The first reviews of the film have been positive, although some critics suggested Feldstein hadn't quite nailed the accent despite her research efforts.
"Feldstein is as charming as ever, delivering her lines with the earnestness and flourish of an extremely theatrical teenage girl. Her British accent, on the other hand, is so-so," wrote Anne Cohen in Refinery29, external.
But she praised the film's "searing emotional core", adding that it "reminds us that too often, smart, happy girls are beaten down into submission by society and circumstance."
IndieWire's Kate Erbland had a similar take, external, writing: "Feldstein, despite tripping over the working-class Brit accent required, inhabits the character with ease, and is measured enough to make the differences between Johanna and her previous coming-of-age characters pop."
Feldstein isn't the first US star to grapple with a British regional accent. Anne Hathaway's attempt at a northern accent in One Day, external famously did not go down well with fans of the original David Nicholls book.
How To Build A Girl, which is directed by Coky Giedroyc, also stars Game of Thrones star Alfie Allen and Paddy Considine, with guest appearances from Chris O'Dowd and Emma Thompson.
The storyline sees Johanna adopting a pseudonym, Dolly Wilde, and grabs the attention of her peers with her cutting and sardonic writing style.
She begins experimenting sexually and changes her appearance to reflect her new career as an infamous rock journalist.

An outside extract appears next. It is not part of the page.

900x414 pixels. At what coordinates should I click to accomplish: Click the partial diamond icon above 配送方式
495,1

But Johanna struggle to maintain her rock 'n' roll persona and lifestyle for long, and as she grows she gradually embraces the sweeter and more optimistic girl she is at her core.

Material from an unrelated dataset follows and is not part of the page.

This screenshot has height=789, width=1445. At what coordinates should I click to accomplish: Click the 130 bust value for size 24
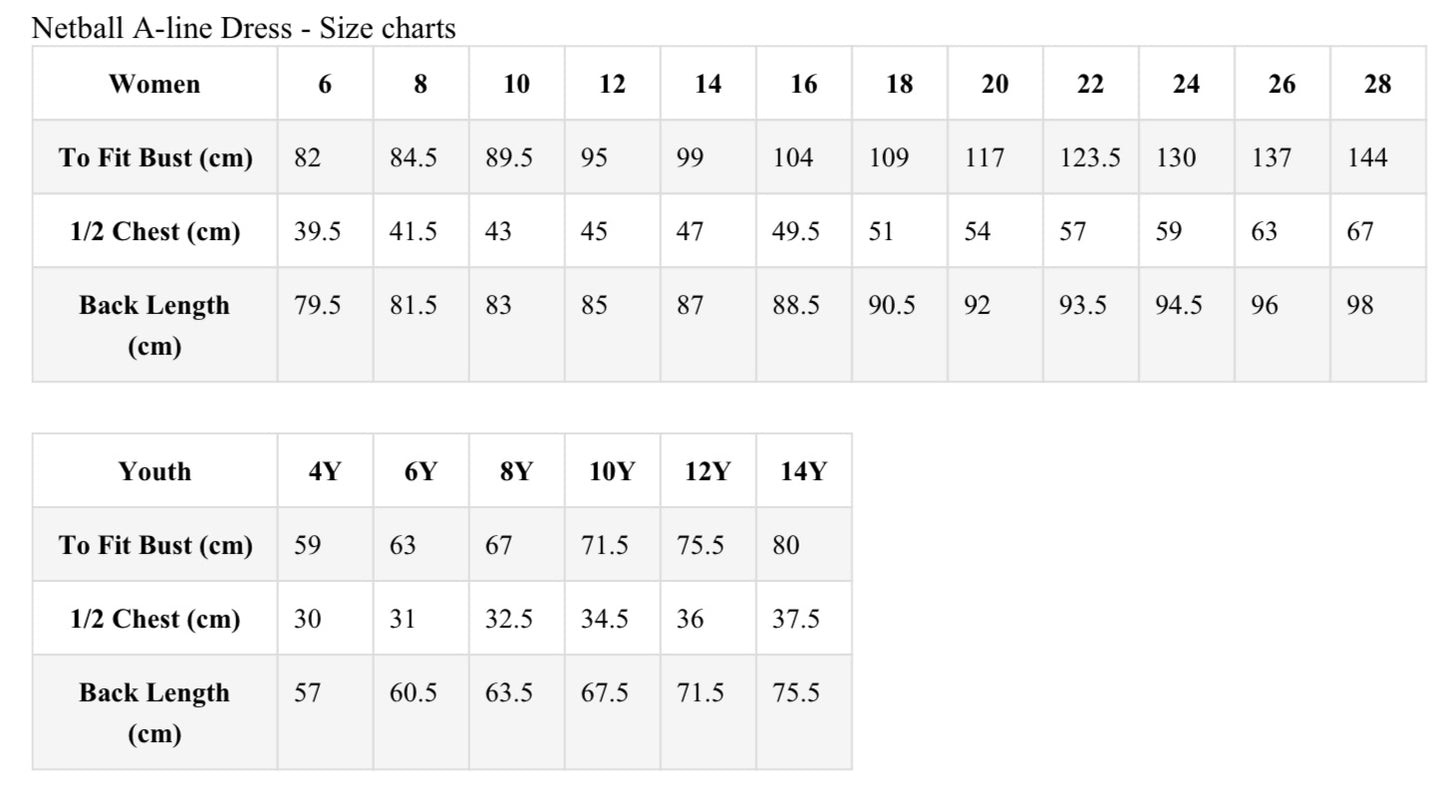1175,158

"It's not really the story of two girls, it's the story of one girl trying to make herself into another and then coming back," explains Feldstein.

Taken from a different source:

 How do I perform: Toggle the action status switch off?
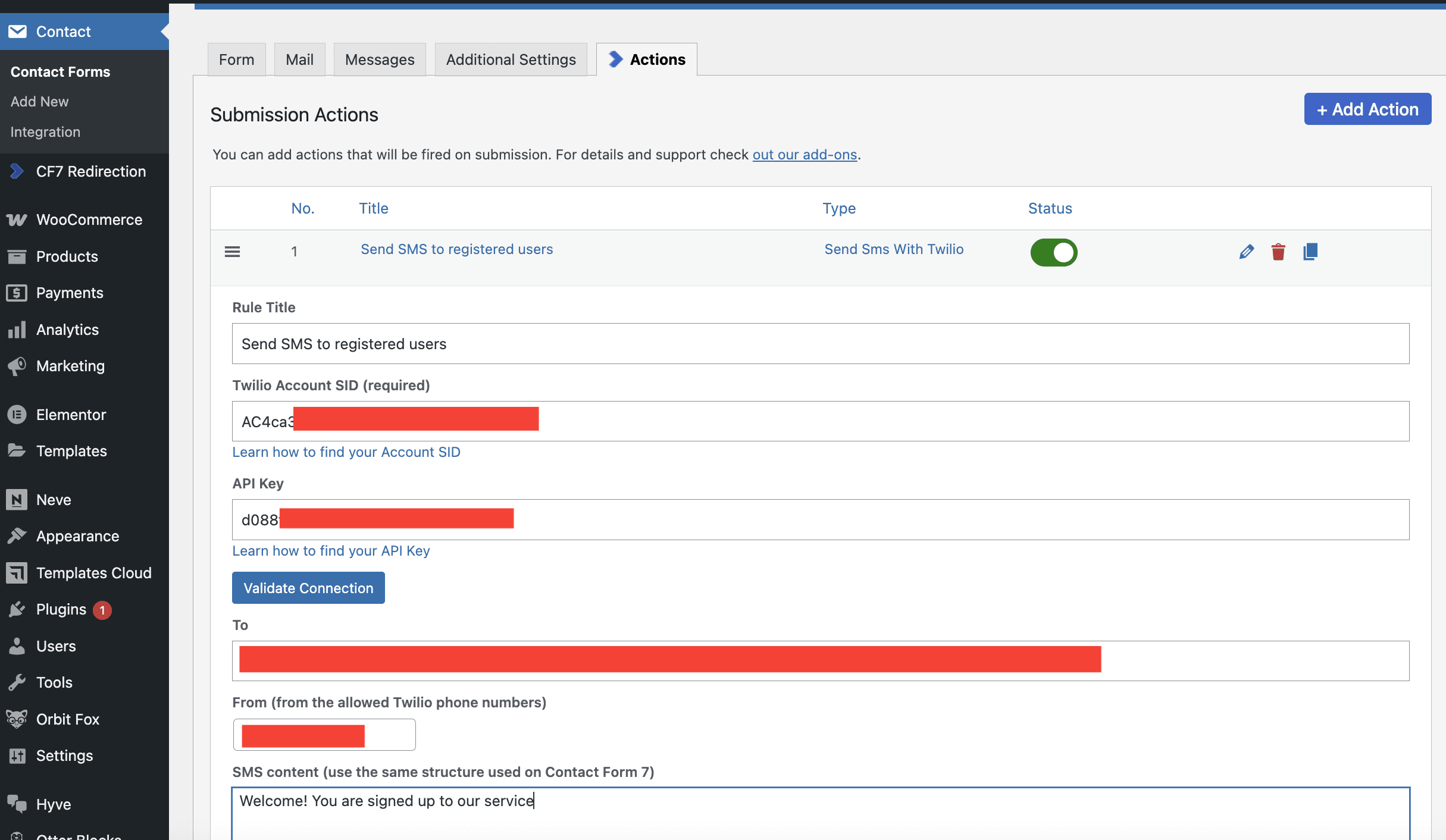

Reflecting on her own youth, Moran said: "When I was a teenage music journalist, being able to write in a national magazine and express my views to a large readership was something not many 16-year-old girls could do.
"Now, because we have the internet and social media, every 16-year-old in the world can go out and give their opinions."
An exact release date for the film has not yet been confirmed, but Lionsgate have already announced they will distribute the movie in the UK.